I just read in another thread about HALT - Hunger, Anger, Loneliness, and Tiredness... if that applies then best to pause (halt) and let yourself ponder what to do to avoid self-destructive responses.  (You can do an internet search on HALT.)

While your issue cited here does not seem so much as "acting-out" (harming others) it may fit more as "acting-in" (sabotaging self)?  Whichever, it can certainly be frustrating in any relationship.  And feeling walked over too is discouraging.

One of our normal inbuilt cravings is reciprocation in our relationships.  We give and share while wanting others to similarly give and share.  It's upbuilding and overall productive.

When things get unbalanced is when one is always giving and the other always taking, even opposing.  Imagine sitting in a rowboat, you rowing toward a wonderful goal but the other is just sitting there, perhaps even rowing in the opposite direction.  That eventually becomes frustrating and unworkable.  In time you're tempted to give up and give in and what you do becomes, almost before you realize it, appeasing and enabling.  Not a success story.

There are many relationship tools, communication skills and time-tested strategies discussed here.  Many members have been here for years and our collective wisdom is a result of our "been there, done that" experience.

One skill, one of many, is learning what Boundaries are.  Boundaries are not placed on the misbehaving person because typically they resist proper boundaries of behavior.  While it isn't intuitive, |---> Boundaries are for us (https://bpdfamily.com/message_board/index.php?topic=329744.0).  How so?  Boundaries are how we respond to poor behavior.

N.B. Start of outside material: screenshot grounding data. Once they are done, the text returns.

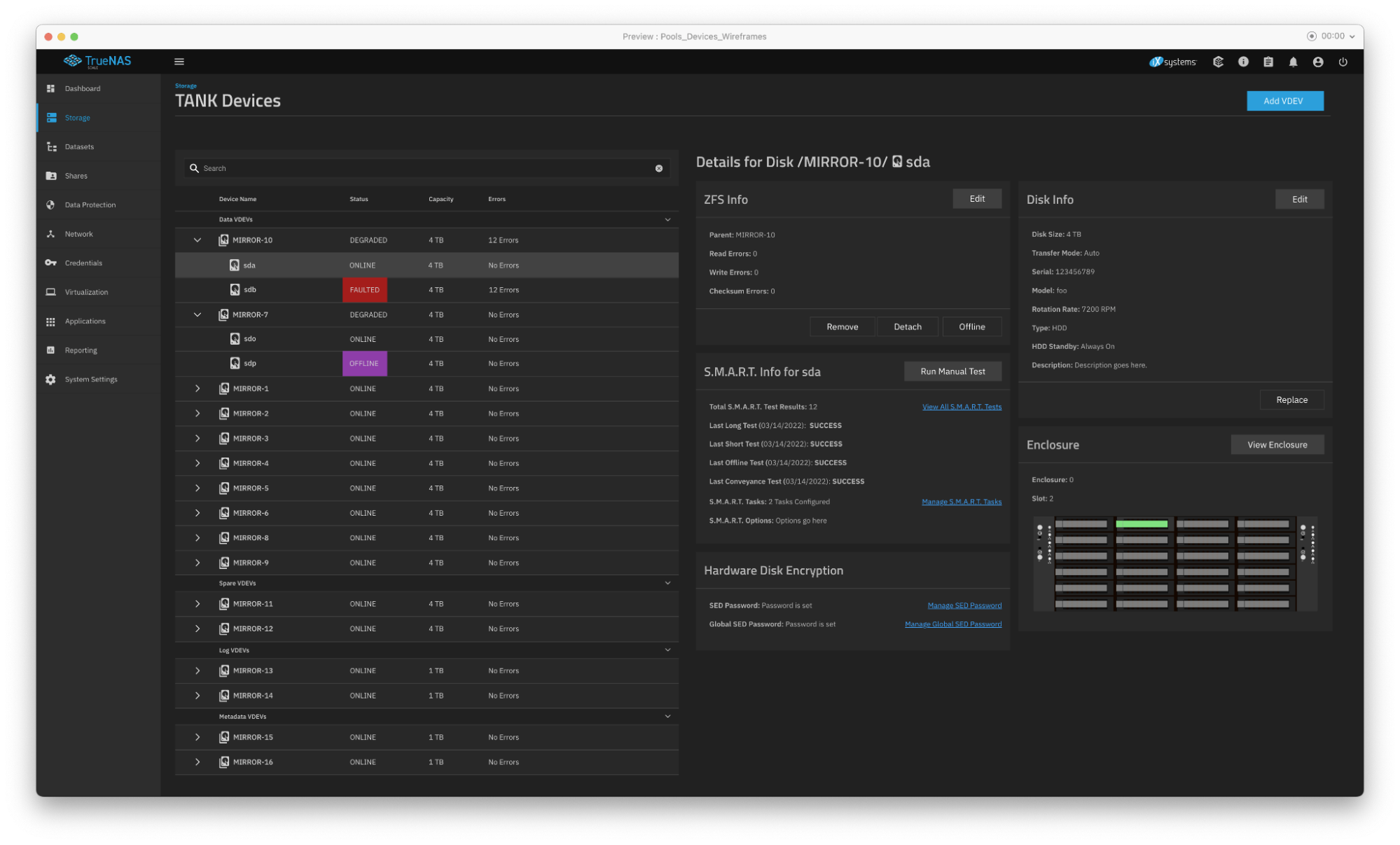
Task: Click the Add VDEV button
Action: [x=1284, y=100]
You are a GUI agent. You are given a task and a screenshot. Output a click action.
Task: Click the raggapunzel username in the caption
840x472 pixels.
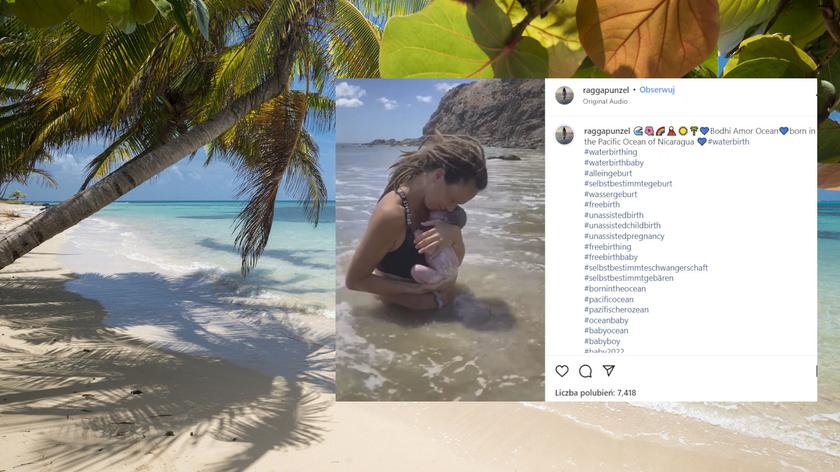(606, 131)
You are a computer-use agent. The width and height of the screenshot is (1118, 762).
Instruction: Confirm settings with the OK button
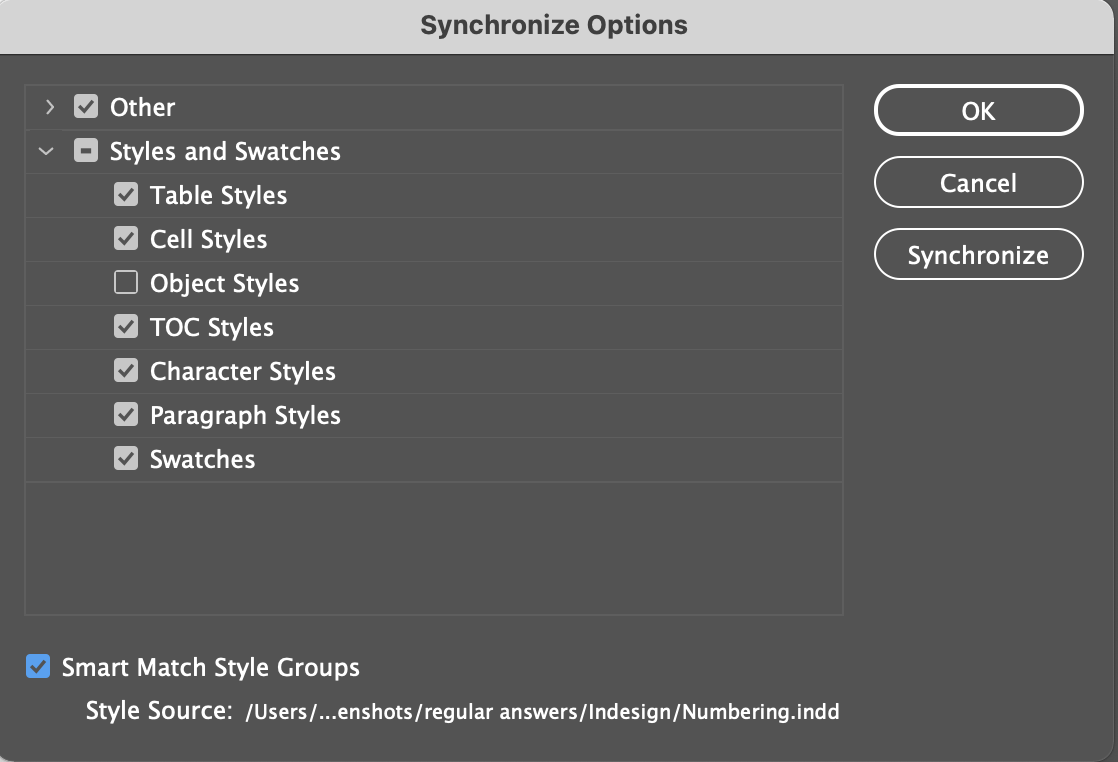[x=978, y=110]
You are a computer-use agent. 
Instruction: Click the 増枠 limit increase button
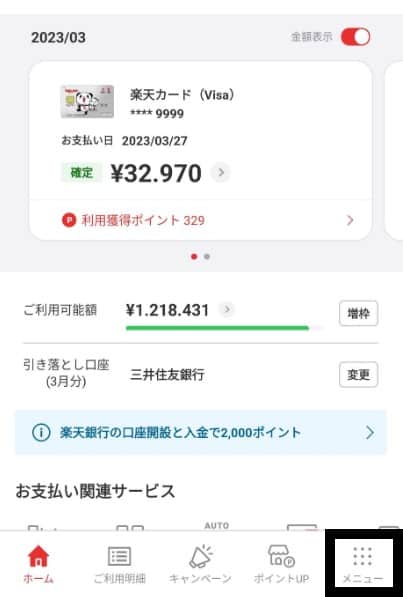click(x=358, y=313)
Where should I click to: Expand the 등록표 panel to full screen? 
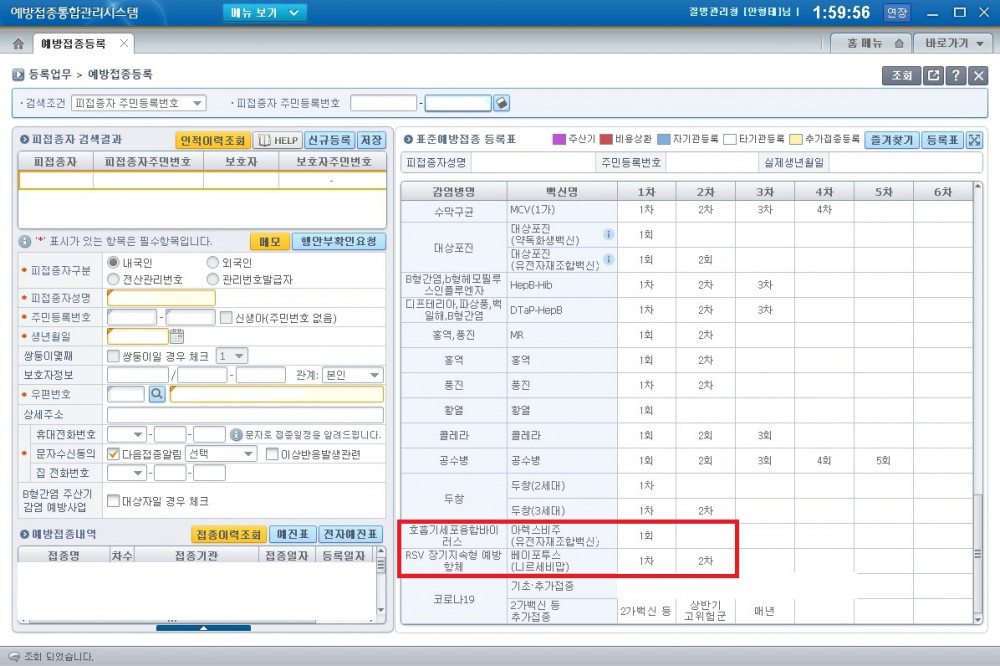pyautogui.click(x=975, y=140)
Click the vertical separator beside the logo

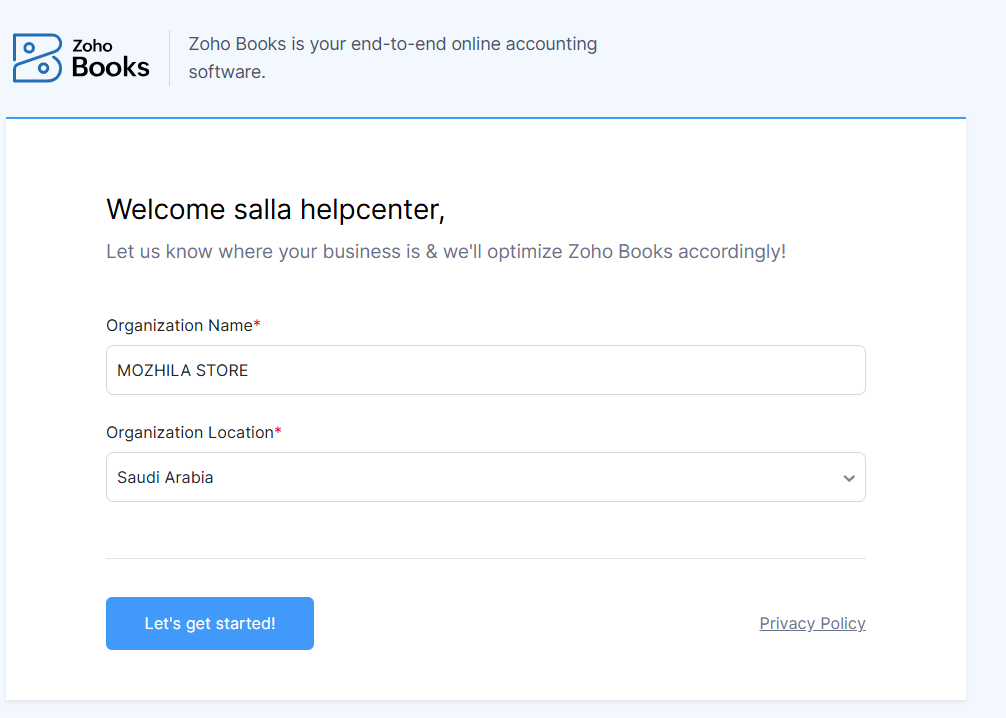point(169,58)
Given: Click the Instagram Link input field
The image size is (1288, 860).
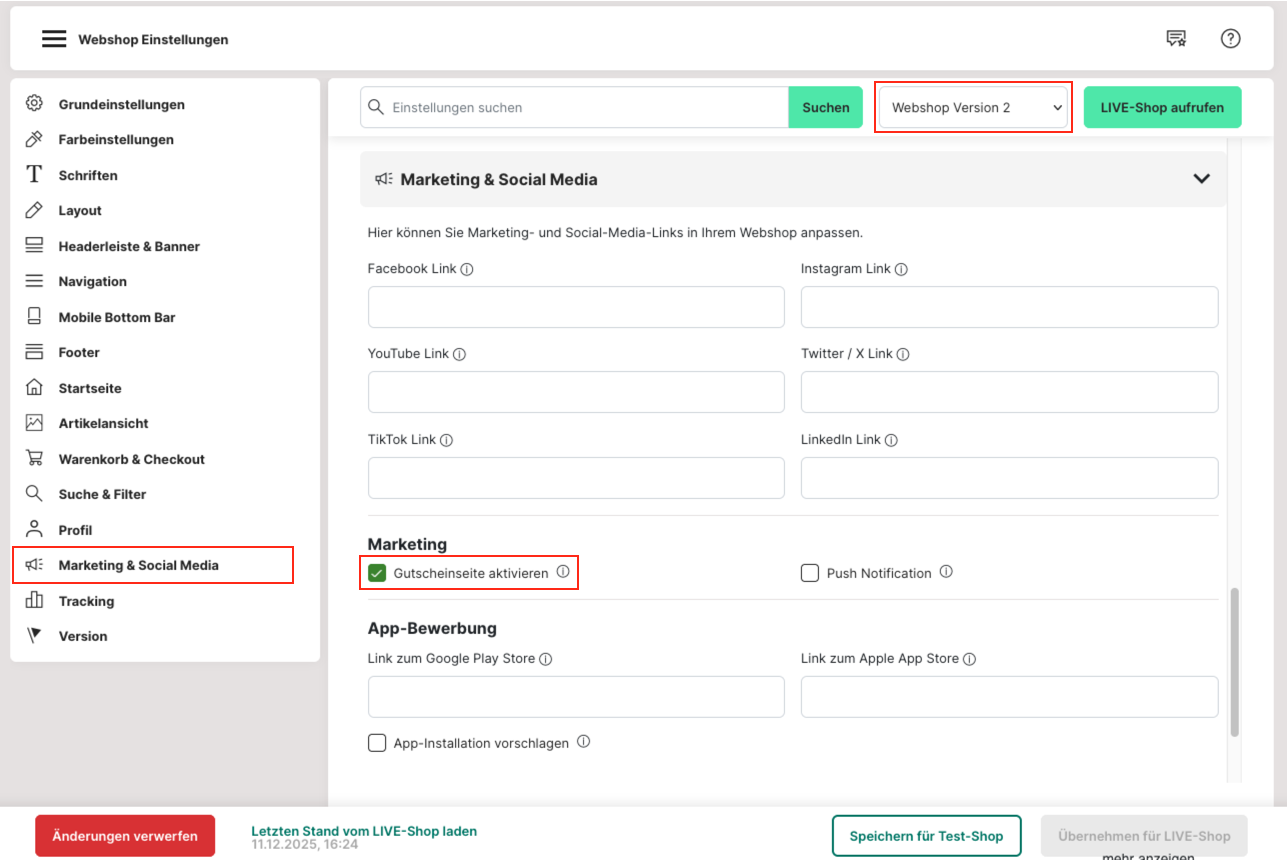Looking at the screenshot, I should 1009,307.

For example, the other person may start ranting, raging, blaming us, making demands, virtually taunting us to respond similarly.  However, we can have a clearly stated Boundary that we won't sit by as a willing target.  Rather we can decide to exit and go elsewhere such as to the park, to a restaurant or the supermarket, stating we will return.  That gives the other time to reset.  Will it work?  Perhaps not so much at first.  Hopefully over time at least part of our boundary will become the normal and accepted policy.